American college football season

The 1978 Oklahoma State Cowboys football team represented Oklahoma State University as a member of the Big Eight Conference during the 1978 NCAA Division I-A football season. Led by Jim Stanley in his sixth and final season as head coach, the Cowboys compiled an overall record of 3–8 with a mark of 3–4 in conference play, tying for fifth place in the Big 8. Oklahoma State played home games at Lewis Field in Stillwater, Oklahoma

==Schedule==

| Date | Opponent | Site | Result | Attendance | Source |
| September 9 | at Wichita State* | Cessna Stadium; Wichita, KS; | L 10–20 | 30,518 |  |
| September 16 | at No. 16 Florida State* | Doak Campbell Stadium; Tallahassee, FL; | L 20–38 | 40,338 |  |
| September 23 | No. 2 Arkansas* | Lewis Field; Stillwater, OK; | L 7–19 | 49,500 |  |
| September 30 | vs.
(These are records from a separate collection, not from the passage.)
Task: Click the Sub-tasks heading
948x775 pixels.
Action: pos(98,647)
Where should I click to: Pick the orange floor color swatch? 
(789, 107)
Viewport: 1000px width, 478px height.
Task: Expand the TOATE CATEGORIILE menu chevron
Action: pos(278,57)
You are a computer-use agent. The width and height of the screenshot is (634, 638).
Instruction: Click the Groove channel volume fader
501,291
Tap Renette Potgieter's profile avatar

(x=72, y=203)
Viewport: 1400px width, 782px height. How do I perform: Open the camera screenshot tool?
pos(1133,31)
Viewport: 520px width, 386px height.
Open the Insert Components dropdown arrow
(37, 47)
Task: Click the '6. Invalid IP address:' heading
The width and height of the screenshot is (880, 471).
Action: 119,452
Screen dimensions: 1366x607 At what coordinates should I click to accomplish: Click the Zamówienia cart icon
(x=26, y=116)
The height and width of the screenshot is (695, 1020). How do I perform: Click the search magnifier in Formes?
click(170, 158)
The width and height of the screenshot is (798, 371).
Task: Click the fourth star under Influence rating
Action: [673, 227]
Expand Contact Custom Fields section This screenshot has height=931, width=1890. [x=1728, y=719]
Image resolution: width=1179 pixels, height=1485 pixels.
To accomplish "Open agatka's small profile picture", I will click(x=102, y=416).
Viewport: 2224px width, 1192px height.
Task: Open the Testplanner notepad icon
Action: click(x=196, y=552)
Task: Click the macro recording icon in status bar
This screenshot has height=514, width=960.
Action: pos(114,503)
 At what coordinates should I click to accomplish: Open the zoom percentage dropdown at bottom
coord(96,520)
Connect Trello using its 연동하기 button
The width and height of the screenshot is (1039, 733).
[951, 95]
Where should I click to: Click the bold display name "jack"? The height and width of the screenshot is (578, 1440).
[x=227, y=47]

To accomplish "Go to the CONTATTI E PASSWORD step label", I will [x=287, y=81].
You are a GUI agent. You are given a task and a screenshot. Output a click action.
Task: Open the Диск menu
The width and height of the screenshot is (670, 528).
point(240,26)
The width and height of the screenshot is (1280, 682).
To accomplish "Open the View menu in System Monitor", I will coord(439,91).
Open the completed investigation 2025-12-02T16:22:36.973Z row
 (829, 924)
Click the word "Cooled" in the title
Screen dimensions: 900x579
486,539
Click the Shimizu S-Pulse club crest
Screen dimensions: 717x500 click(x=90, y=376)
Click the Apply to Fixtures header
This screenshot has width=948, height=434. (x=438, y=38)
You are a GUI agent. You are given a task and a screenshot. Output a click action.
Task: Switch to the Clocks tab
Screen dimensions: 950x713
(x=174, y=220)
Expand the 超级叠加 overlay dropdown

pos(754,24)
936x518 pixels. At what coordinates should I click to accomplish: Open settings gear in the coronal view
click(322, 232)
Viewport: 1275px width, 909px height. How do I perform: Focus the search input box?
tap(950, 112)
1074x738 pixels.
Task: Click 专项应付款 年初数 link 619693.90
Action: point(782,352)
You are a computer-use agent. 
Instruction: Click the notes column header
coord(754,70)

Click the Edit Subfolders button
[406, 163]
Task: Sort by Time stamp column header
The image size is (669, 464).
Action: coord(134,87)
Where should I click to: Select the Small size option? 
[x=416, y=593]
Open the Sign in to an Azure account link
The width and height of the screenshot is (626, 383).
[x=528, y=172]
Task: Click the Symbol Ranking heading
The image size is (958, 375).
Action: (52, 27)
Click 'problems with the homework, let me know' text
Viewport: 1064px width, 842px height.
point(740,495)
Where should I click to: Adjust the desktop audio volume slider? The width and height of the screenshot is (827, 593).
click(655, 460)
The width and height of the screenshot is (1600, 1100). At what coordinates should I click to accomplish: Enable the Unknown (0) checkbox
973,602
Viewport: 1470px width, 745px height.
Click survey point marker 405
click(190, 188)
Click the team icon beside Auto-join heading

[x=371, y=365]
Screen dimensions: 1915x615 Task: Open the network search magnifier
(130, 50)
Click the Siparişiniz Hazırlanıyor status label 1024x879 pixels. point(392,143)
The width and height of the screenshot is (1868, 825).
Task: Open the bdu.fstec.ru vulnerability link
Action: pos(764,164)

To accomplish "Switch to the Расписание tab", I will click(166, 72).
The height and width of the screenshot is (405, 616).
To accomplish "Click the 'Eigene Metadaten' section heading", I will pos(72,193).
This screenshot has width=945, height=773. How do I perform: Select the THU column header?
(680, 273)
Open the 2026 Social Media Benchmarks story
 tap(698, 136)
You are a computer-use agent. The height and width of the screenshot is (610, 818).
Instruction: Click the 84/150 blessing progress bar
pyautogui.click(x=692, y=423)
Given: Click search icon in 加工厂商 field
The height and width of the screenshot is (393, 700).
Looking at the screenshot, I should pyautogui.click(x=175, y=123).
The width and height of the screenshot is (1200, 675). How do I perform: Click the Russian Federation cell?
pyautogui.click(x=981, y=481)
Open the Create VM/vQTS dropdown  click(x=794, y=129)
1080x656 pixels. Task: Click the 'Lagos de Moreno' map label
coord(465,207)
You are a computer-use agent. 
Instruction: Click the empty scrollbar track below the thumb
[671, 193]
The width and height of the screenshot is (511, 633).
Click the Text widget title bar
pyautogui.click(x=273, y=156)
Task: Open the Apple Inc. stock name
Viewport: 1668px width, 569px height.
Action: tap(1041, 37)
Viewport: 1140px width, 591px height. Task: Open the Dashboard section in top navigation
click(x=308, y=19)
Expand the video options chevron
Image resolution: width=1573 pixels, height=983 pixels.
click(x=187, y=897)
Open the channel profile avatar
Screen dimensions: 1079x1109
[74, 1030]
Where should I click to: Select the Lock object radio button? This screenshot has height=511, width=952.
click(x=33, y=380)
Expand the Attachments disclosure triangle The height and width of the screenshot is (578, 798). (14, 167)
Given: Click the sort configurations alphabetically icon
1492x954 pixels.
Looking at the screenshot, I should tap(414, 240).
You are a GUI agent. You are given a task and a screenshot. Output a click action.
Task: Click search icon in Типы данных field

North Texas State* | Texas Stadium; Irving, TX; | L 7–12 | 21,800 |  |
| October 7 | at Kansas State | KSU Stadium; Manhattan, KS; | L 7–18 | 21,900 |  |
| October 14 | No. 13 Colorado | Lewis Field; Stillwater, OK; | W 24–20 | 41,200 |  |
| October 21 | Kansas | Lewis Field; Stillwater, OK; | W 21–7 | 35,336 |  |
| October 28 | at No. 4 Nebraska | Memorial Stadium; Lincoln, NE; | L 14–22 | 75,786 |  |
| November 4 | Missouri | Lewis Field; Stillwater, OK; | W 35–20 | 47,750 |  |
| November 11 | Iowa State | Lewis Field; Stillwater, OK; | L 15–28 | 40,300 |  |
| November 18 | at No. 4 Oklahoma | Oklahoma Memorial Stadium; Norman, OK (Bedlam Series); | L 7–62 | 72,339 |  |
*Non-conference game; Homecoming; Rankings from AP Poll released prior to the game;

==After the season==
The 1979 NFL draft was held on May 3–4, 1979. The following Cowboys were selected.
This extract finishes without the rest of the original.